Some of Europe’s largest mobile operators want the European Commission to prevent Apple from using “private relay” on the grounds that it will also prevent them from managing their networks.
Apple’s Private Relay is designed to protect privacy by encrypting data to prevent the tech company and third parties from seeing where the user is browsing.
However, it has alarmed mobile operators by blocking access to data that supports their networks and underpins services to protect users from harmful online material.
A joint letter signed by Vodafone, Telefonica, Orange and T-Mobile said: “The private relay claims to improve the privacy of users when they connect and browse the Internet by encrypting and redirecting traffic … thus preventing other networks and servers to access network data and metadata, including operators in charge of connectivity.

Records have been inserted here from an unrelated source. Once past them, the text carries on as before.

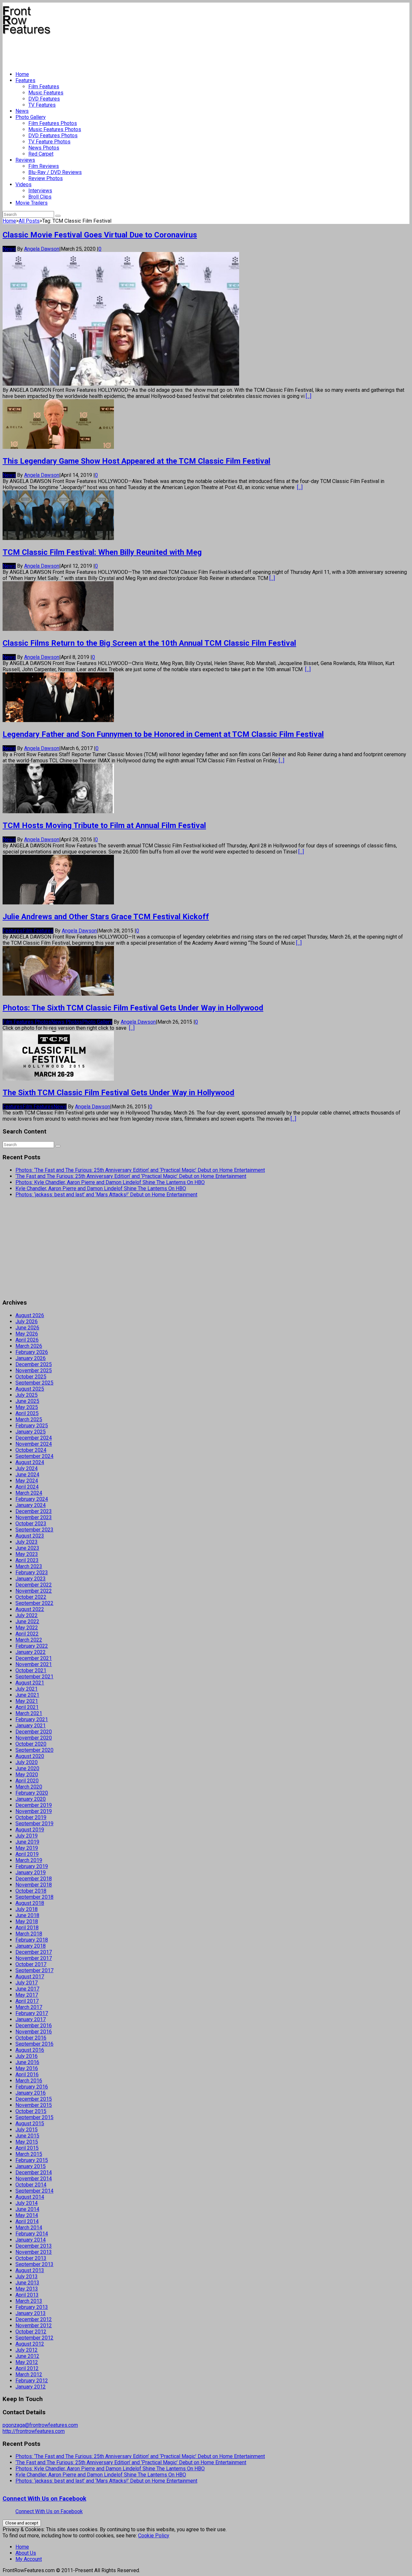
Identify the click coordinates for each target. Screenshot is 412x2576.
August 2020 (29, 1756)
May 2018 (26, 1921)
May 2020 (26, 1774)
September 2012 (34, 2338)
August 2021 (29, 1683)
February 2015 (31, 2160)
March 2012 (28, 2374)
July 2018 (26, 1909)
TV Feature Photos (49, 142)
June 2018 (27, 1915)
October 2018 (30, 1891)
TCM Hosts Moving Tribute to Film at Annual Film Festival (104, 825)
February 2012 (31, 2381)
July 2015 (26, 2130)
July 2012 (26, 2350)
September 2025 (34, 1383)
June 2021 (27, 1695)
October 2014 (30, 2185)
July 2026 (26, 1321)
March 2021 (28, 1713)
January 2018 (30, 1946)
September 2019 (34, 1823)
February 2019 (31, 1866)
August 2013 (29, 2270)
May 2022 (26, 1628)
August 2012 (29, 2344)
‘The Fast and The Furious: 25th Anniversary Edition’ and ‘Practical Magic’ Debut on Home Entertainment (130, 1176)
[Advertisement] (120, 50)
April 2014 (27, 2221)
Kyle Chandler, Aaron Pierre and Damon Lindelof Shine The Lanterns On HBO (100, 1188)
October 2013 (30, 2258)
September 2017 (34, 1970)
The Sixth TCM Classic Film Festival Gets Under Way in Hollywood (118, 1092)
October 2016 (30, 2038)
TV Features (42, 105)
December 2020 (33, 1732)
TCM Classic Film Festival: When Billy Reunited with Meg (102, 552)
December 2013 (33, 2246)
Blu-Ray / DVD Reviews (55, 172)
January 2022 (30, 1652)
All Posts (29, 221)
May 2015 (26, 2142)
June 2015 (27, 2136)
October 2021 (30, 1670)
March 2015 (28, 2154)
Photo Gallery (30, 117)
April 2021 (27, 1707)
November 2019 (33, 1811)
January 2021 (30, 1725)
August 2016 (29, 2050)
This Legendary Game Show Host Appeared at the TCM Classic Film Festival (136, 461)
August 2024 (29, 1462)
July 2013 (26, 2276)
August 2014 (29, 2197)
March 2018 (28, 1934)
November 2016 (33, 2032)
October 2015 (30, 2111)
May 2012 (26, 2362)
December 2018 (33, 1879)
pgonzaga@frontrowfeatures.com (40, 2425)
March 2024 (28, 1493)
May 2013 (26, 2289)
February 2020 (31, 1793)
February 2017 (31, 2013)
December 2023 (33, 1511)
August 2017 (29, 1976)
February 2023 (31, 1572)
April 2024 (27, 1487)
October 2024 (30, 1450)
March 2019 (28, 1860)
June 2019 (27, 1842)
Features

“The establishment of the private relay will have important consequences in terms of calling into question European digital sovereignty.
“In addition, private relay will prevent others from innovating and competing in downstream digital markets and could have a negative impact on the ability of operators to effectively manage telecommunications networks.”
The letter sent in August and signed by the CEOs of the four operators said they expected Apple to be classified as a “digital guardian” under the EU’s Digital Markets Act, which has the potential to shut down services such as private relays.
However, they have called for action now, as the law is unlikely to come into force until next year at the earliest.